The forthcoming addition of sugar to the company’s repertoire underscores its commitment to adapting to evolving consumer demands and market dynamics. The sugar will be marketed under the well-established ‘Amana’ brand, which was first introduced in 2014. Currently, the Amana brand features an array of pulses, including renowned varieties like yellow, black, rosecoco, and nyayo brands of beans. Additionally, the brand offers other products such as green grams, basmati rice, and pishori rice.

As part of its extended vision, Unga Group is set to incorporate long grain rice into its portfolio, and in the near future, pasta will also join its lineup. These progressive introductions are expected to resonate with consumers seeking diverse and nutritious options in their culinary choices.

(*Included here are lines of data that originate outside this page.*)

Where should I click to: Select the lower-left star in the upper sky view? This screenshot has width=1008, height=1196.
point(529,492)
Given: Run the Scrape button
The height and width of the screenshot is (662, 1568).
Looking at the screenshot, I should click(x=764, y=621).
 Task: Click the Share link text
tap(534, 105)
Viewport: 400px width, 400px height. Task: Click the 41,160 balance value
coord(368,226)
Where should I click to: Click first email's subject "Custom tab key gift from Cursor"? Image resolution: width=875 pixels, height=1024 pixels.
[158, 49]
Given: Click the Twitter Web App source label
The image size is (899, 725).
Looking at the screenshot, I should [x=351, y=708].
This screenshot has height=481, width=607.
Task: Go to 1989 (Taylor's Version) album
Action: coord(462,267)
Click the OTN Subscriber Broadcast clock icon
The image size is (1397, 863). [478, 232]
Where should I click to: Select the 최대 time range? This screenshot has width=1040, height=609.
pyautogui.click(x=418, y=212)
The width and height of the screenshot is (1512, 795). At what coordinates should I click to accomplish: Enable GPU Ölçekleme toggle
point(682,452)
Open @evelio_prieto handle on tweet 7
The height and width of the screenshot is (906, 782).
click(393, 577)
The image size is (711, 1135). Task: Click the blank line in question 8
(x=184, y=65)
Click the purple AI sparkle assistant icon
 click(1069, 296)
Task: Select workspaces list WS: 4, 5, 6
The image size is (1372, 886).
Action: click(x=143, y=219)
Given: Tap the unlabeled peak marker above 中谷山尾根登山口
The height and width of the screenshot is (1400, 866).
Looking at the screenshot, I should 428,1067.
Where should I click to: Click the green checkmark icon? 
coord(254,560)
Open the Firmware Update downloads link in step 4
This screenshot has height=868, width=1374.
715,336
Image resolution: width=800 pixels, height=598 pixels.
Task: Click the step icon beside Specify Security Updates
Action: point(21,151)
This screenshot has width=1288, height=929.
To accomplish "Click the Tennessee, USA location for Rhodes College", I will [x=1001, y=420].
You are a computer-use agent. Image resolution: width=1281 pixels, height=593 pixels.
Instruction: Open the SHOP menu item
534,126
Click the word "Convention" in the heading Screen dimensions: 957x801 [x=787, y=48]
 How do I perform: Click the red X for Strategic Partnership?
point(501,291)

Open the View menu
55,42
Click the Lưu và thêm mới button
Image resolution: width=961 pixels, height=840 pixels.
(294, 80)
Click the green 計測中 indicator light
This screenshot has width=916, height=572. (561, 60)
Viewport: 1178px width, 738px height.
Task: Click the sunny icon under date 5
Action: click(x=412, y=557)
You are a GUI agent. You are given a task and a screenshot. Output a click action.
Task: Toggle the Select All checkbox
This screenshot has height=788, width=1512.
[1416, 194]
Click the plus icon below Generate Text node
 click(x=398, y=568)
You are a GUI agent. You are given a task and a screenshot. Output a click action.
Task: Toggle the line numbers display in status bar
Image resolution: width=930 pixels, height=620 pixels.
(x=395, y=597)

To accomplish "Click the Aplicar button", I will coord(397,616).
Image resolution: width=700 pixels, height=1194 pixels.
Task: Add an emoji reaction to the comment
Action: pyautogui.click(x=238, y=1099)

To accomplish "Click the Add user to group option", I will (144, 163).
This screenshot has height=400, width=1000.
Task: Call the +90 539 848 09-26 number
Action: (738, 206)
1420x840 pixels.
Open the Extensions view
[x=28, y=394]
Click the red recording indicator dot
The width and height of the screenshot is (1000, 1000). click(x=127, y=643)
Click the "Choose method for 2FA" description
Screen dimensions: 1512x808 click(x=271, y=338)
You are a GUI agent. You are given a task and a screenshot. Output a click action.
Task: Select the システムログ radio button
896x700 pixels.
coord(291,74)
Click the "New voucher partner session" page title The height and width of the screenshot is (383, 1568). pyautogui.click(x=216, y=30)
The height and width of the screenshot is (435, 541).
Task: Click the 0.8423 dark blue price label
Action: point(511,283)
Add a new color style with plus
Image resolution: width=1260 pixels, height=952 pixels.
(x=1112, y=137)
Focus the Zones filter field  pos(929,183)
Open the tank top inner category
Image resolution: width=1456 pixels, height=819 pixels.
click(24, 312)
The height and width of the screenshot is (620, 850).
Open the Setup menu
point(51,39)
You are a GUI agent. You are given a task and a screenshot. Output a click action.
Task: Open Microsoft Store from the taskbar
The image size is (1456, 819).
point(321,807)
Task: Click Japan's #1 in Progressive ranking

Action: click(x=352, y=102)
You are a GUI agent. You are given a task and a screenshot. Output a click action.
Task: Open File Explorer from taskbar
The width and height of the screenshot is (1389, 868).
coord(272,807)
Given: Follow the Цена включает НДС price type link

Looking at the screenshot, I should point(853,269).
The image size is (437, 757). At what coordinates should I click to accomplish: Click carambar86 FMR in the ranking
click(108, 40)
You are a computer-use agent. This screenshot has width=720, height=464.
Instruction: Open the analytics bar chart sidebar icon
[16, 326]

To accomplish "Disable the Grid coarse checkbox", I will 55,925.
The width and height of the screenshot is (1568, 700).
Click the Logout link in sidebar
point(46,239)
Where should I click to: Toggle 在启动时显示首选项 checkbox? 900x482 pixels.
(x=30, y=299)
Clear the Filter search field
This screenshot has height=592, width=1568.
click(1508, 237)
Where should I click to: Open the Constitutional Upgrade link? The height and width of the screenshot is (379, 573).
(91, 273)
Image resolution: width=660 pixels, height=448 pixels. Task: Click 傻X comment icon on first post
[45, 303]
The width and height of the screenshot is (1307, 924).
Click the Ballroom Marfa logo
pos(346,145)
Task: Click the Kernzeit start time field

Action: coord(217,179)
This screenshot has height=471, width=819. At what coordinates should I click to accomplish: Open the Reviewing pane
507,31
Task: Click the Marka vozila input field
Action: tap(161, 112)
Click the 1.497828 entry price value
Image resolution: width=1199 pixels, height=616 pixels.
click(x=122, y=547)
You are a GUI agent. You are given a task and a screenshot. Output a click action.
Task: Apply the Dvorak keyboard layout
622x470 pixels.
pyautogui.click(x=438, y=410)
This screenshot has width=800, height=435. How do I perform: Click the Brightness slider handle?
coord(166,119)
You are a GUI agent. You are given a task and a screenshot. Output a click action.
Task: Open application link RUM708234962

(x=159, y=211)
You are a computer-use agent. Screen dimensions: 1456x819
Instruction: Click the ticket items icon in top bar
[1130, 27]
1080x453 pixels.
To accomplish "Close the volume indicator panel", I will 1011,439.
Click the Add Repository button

The strategic move to tap into the sugar market is particularly significant against the backdrop of concerns raised about the state’s influence within the cereal industry. Notably, the maize flour sector has been at the forefront of discussions, with soaring prices for the staple commodity reaching unprecedented heights, such as Sh200 per 2kg.

Isabella Ochola, the Chairperson of Unga Group, highlighted the challenges that the company has grappled with in its efforts to stabilize the cost of maize flour. The limited availability of maize stocks for both animal and human feeds, coupled with erratic rainfall patterns and rising input costs for production, have hindered progress in restoring price equilibrium. Ochola acknowledged the government’s initiatives, including grain imports and fertilizer subsidies, to boost maize stocks and production.

Despite these efforts, the classification of imported white and yellow maize without explicit guidelines has contributed to the complexities of the market. The dual utilization of maize for human consumption and animal feeds has strained supplies, leading to scarcity and escalating prices. Ochola emphasized the preference of Kenyans for white maize flour in their staple dish, ugali. She urged the government to consider a clear distinction, designating imported white maize exclusively for human consumption and yellow maize for animal feeds.

The endorsement of this classification by State Department for Crop Development PS Phillip Harsama underscores the potential benefits it could yield. By segregating maize varieties for distinct purposes, pressures on raw material supplies for both human and animal feeds could be alleviated. Harsama also highlighted the government’s encouragement for farmers to diversify by cultivating alternative animal feed and edible oil crops, thus addressing the existing local production deficit.

Joseph Choge, the Managing Director of Unga Group, elucidated the strategic intent behind the company’s product expansion. Choge emphasized the value of creating offerings that foster shared moments and experiences. As a fully integrated foods business involved in manufacturing, processing, and trade, Unga Group aims to cater to evolving market trends and dietary preferences.

The move to enter the sugar market and expand its product range reflects Unga Group’s commitment to innovation and adaptability. By addressing the evolving needs of consumers and capitalizing on changing market dynamics, the company remains poised to redefine its role in Kenya’s culinary landscape. This strategic evolution aligns with emerging market trends driven by heightened health consciousness and the growing demand for nutritious staple foods.

In light of these developments, Unga Group’s expansion efforts signal its readiness to embrace change and continue to serve as a significant player in Kenya’s food industry.